Re: log_lock_waits to identify transaction's relation

Lists: pgsql-hackers
From: Simon Riggs <simon(at)2ndQuadrant(dot)com>
To: PostgreSQL-development <pgsql-hackers(at)postgresql(dot)org>
Subject: log_lock_waits to identify transaction's relation
Date: 2013-01-16 02:42:58
Message-ID: CA+U5nMKOLkzz9AFgT-_Us5w3_C+VxZ8jWUL0AtgW7Ss7Wezfrg@mail.gmail.com
Views: Raw Message | Whole Thread | Download mbox | Resend email
Lists: pgsql-hackers

When there is contention between concurrent transactions it shows up
as with log_lock_waits as
LOG: process %d acquired %s on %s transaction %u after %ld.%03d ms

Which is mostly useless for identifying and eliminating the contention
in the application since you can't tell which table is causing
problems. This only occurs for lock waits on transactions, not on
other lock types, such as tuples which are much more informative, for
example
LOG: process %d acquired %s on tuple(x,y) of relation %u of
database %u after %ld.%03d ms

Attached patch passes through further information about the lock wait,
so we can display the following message instead
LOG: process %d acquired %s on transaction %u on relation %u of
database %u after %ld.%03d ms

This should help identify benefit/loss from the FKlocks feature, since
MultiXactIdWait() shows up in the log as contention of this type.

--
Simon Riggs http://www.2ndQuadrant.com/
PostgreSQL Development, 24x7 Support, Training & Services

Attachment Content-Type Size
identify_xact_waits.v1.patch application/octet-stream 12.1 KB

From: Stephen Frost <sfrost(at)snowman(dot)net>
To: Simon Riggs <simon(at)2ndQuadrant(dot)com>
Cc: PostgreSQL-development <pgsql-hackers(at)postgresql(dot)org>
Subject: Re: log_lock_waits to identify transaction's relation
Date: 2013-01-16 03:47:57
Message-ID: 20130116034757.GD16126@tamriel.snowman.net
Views: Raw Message | Whole Thread | Download mbox | Resend email
Lists: pgsql-hackers

Simon,

* Simon Riggs (simon(at)2ndQuadrant(dot)com) wrote:
> Attached patch passes through further information about the lock wait,
> so we can display the following message instead
> LOG: process %d acquired %s on transaction %u on relation %u of
> database %u after %ld.%03d ms

I love this idea. Please take these comments as an initial/quick review
because I'd really like to see this get in.

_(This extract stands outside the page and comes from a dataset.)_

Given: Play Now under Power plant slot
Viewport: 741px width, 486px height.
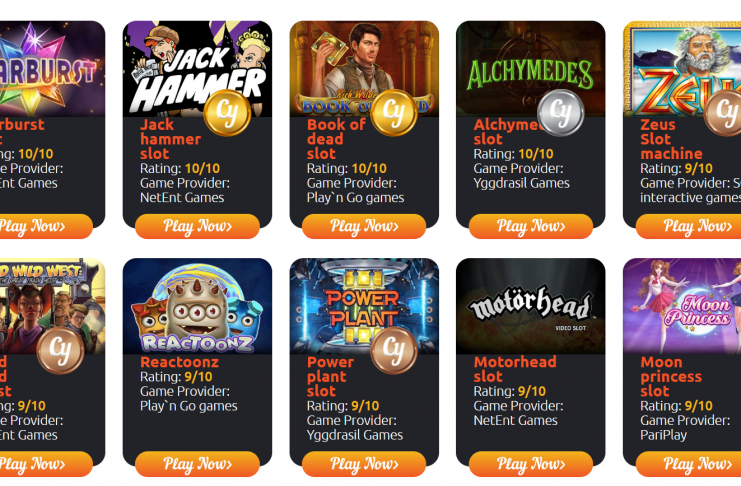Looking at the screenshot, I should [x=364, y=464].
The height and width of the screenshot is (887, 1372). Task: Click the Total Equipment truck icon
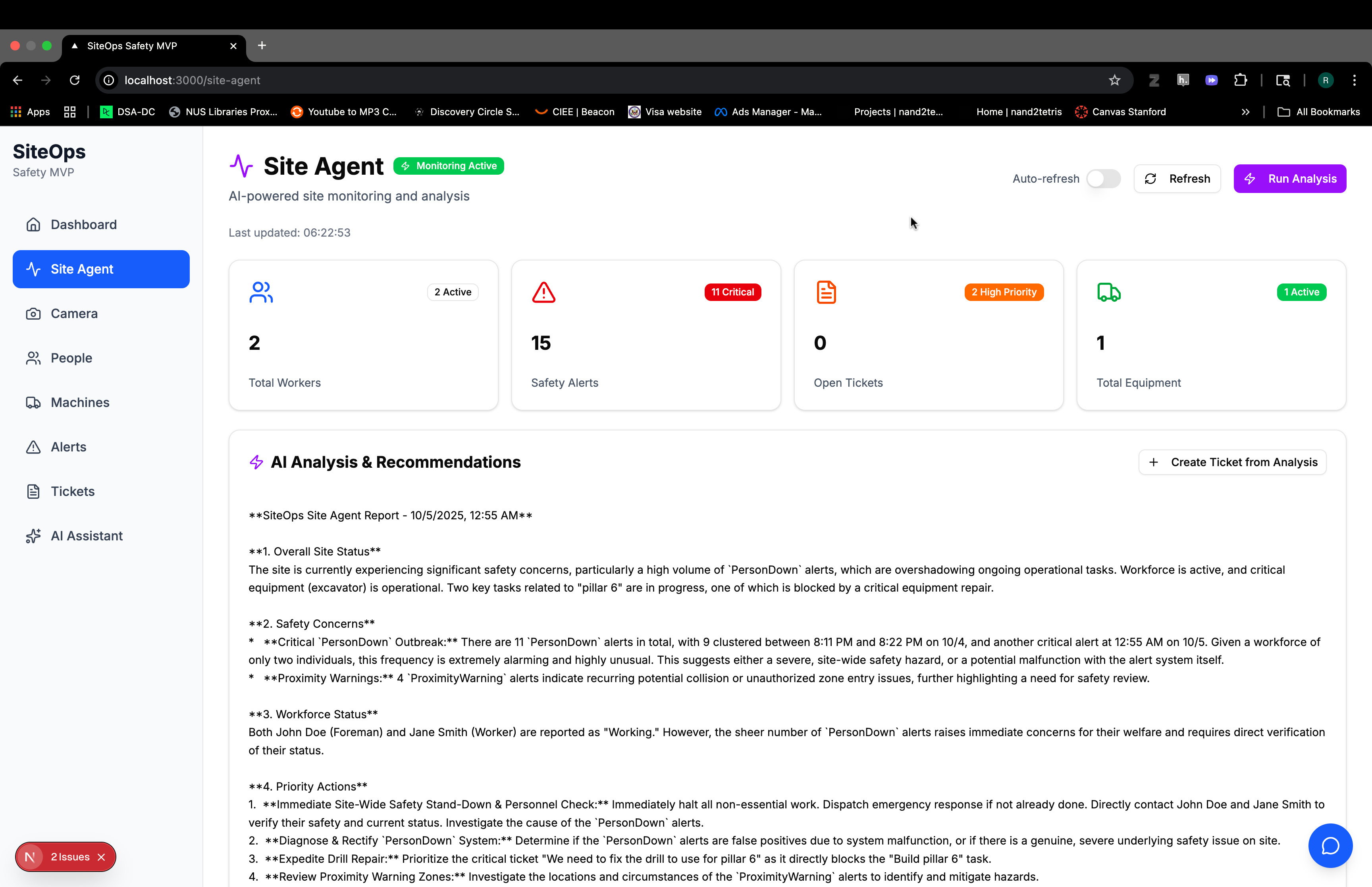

A couple quick notes regarding the patch- what does
GetXactLockTableRelid really provide..? This patch does use it outside
of lmgr.c, where XactLockTableRelid is defined. Second, do we really
need to describeXact bool to DescribeLockTag..? Strikes me as
unnecessary- if the information is available, include it.

Lastly, I really don't like the changes made to XactLockTableWait() and
friends. They had a very clearly defined and simple goal previously and
the additional parameter seems to muddy things a bit, particularly
without any comments about what it's all about or why it's there. I
understand that you're trying to pass the necessary information down to
where the log is generated, but it doesn't feel quite right. Also, what
about VirtualXactLockTableWait()..? Should that have a similar
treatment?

Thanks!

Stephen


From: Simon Riggs <simon(at)2ndquadrant(dot)com>
To: Stephen Frost <sfrost(at)snowman(dot)net>
Cc: PostgreSQL-development <pgsql-hackers(at)postgresql(dot)org>
Subject: Re: log_lock_waits to identify transaction's relation
Date: 2013-01-16 15:08:33
Message-ID: CA+U5nMJoOO0Jni+i-rGMAn+jiXdJ6rCXh4X9vh6QLyh5mGQdBw@mail.gmail.com
Views: Raw Message | Whole Thread | Download mbox | Resend email
Lists: pgsql-hackers

On 16 January 2013 03:47, Stephen Frost <sfrost(at)snowman(dot)net> wrote:
> Simon,
>
> * Simon Riggs (simon(at)2ndQuadrant(dot)com) wrote:
>> Attached patch passes through further information about the lock wait,
>> so we can display the following message instead
>> LOG: process %d acquired %s on transaction %u on relation %u of
>> database %u after %ld.%03d ms
>
> I love this idea. Please take these comments as an initial/quick review
> because I'd really like to see this get in.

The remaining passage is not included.